Could you reproduce the passage below about headaches and medication word for word, from "So even though" to "the whole month."?

--- Selected extract Enclosed Below ---

April 18: “Then the brain tumor. Oh, the brain tumor. Headaches beyond belief for 3 1/2 months now with no end in sight yet. Hopefully the change in medication will help. I can’t deal with both the headaches and the side effects: nausea, dizziness, hot flashes, night sweats. The side effects are just as bad as the headaches themselves.”
So even though bromocriptine is typically the less tolerated medication, I switched to that on April 21st. But we decided to lessen the chance of side effects by changing the route of administration…to one only girls have. (Oh, come on, it’s really not that bad!) I was willing to do anything to avoid side effects. I would have shoved it up my nose if it would make a difference. Surprisingly, I did well with it from a side effect perspective for a few weeks…until the headaches got worse in May. More work was missed, which was starting to become a more serious problem despite FMLA. I only made it through one full week of work successfully the whole month.

--- End of Enclosed Selected extract ---
--- Listed records Enclosed Below ---

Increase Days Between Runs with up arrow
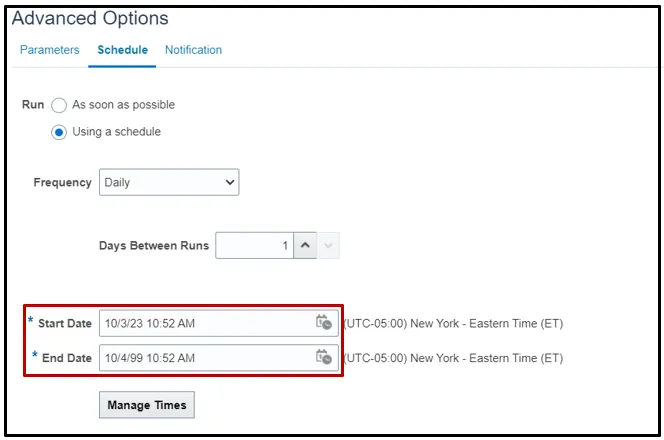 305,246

--- End of Enclosed Listed records ---
--- Listed records Enclosed Below ---

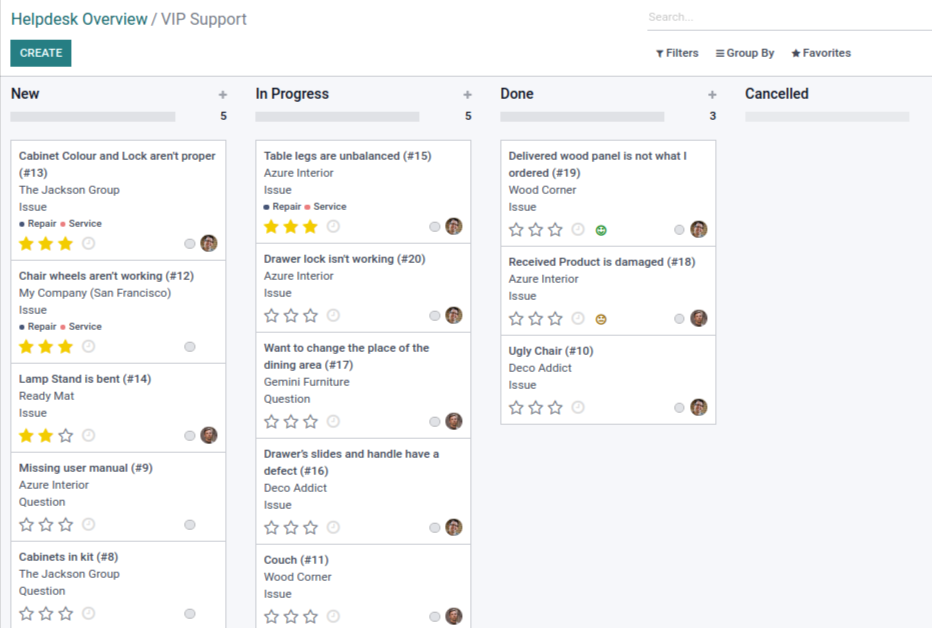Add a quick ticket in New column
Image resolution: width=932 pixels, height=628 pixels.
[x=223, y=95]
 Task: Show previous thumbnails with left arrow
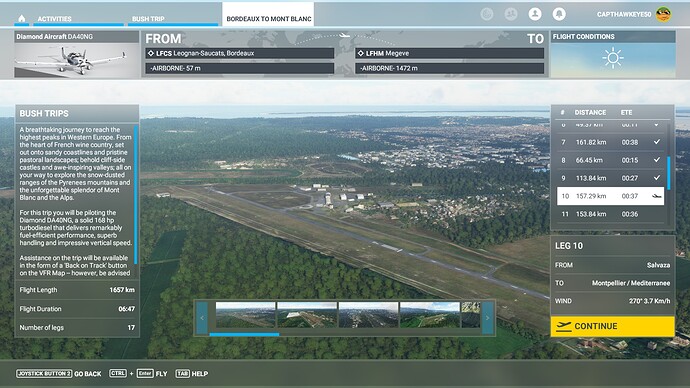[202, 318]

--- End of Enclosed Listed records ---

▶ **Written solution**:
So even though bromocriptine is typically the less tolerated medication, I switched to that on April 21st. But we decided to lessen the chance of side effects by changing the route of administration…to one only girls have. (Oh, come on, it’s really not that bad!) I was willing to do anything to avoid side effects. I would have shoved it up my nose if it would make a difference. Surprisingly, I did well with it from a side effect perspective for a few weeks…until the headaches got worse in May. More work was missed, which was starting to become a more serious problem despite FMLA. I only made it through one full week of work successfully the whole month.